▶ PROVIDED PASSAGE
We have been giving some thought recently here on the forums to asking some of the leading lights in the computer security industry today some questions. Our first “Interview with a security professional” is with Dave Aitel of Immunity the creator of CANVAS. To that end we have put together some questions to get Dave’s take on them.

Question

You have successfully created a product called CANVAS, which will help the system administrator and security professional help secure a network. That being said do you believe the general state of security knowledge held by sys admins generally, as a whole needs to come up rather then always rely on third party tools?


Dave’s Answer

I, personally, believe that if people would ask software vendors to ship secure software, they would. System administrators typically find that security is a small part of their job – as it should be. Their job is really getting stuff to work. I don't have a problem with that. If you install grsecurity you stop having to worry about security so much, and you can just concentrate on getting things to work again, which is nice.

Question

What are your thoughts on Microsoft once again breaking raw socket functionality with SP2 for XP? Though it may help in the fight against malicious hackers it also complicates the life of others, with a legitimate need for raw socket access. Where are your thoughts on this?

▶ DATA EXCERPTS
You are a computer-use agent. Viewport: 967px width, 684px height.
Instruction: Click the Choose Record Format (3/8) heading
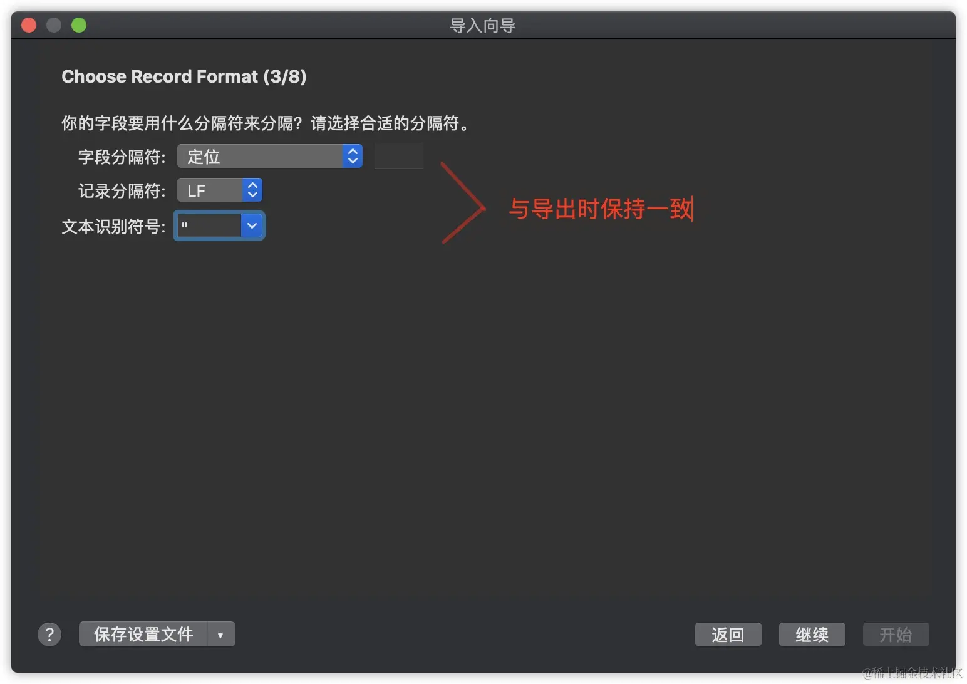[184, 76]
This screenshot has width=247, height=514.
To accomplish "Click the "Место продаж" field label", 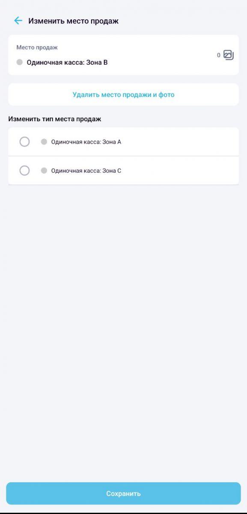I will point(37,48).
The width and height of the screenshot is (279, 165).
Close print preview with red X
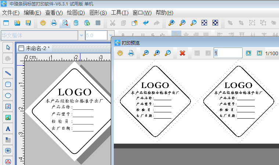182,53
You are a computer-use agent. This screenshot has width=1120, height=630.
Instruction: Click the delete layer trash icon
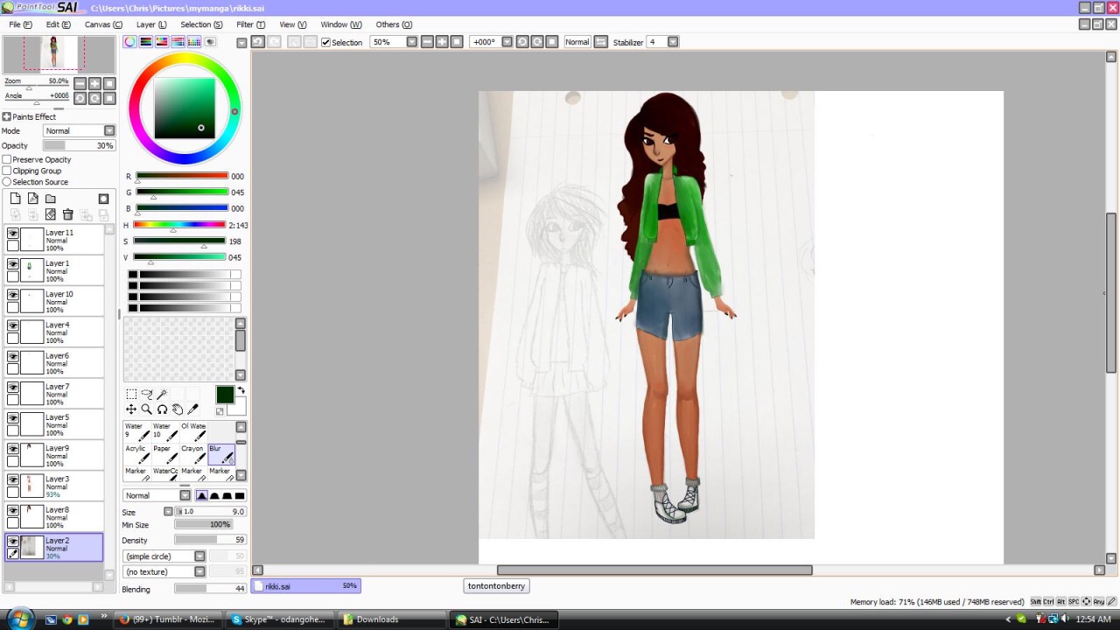pyautogui.click(x=67, y=214)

▶ REQUIRED WORK
1 – Which software products or releases does the security interview text name?
2 – Could you give the records lines again from the one containing "The width and" through the end of the records, both ends included, multiplying each coordinate in the answers by 2.1 and rounding to whole numbers with halves going up? Leave the pictures out.
The interview text and the records have no connection to each other.

▶ WORKED ANSWERS
1 – CANVAS, grsecurity, XP, SP2

2 –
The width and height of the screenshot is (279, 165).
Close print preview with red X
382,111
You are a computer-use agent. This screenshot has width=1120, height=630.
Instruction: Click the delete layer trash icon
pyautogui.click(x=141, y=449)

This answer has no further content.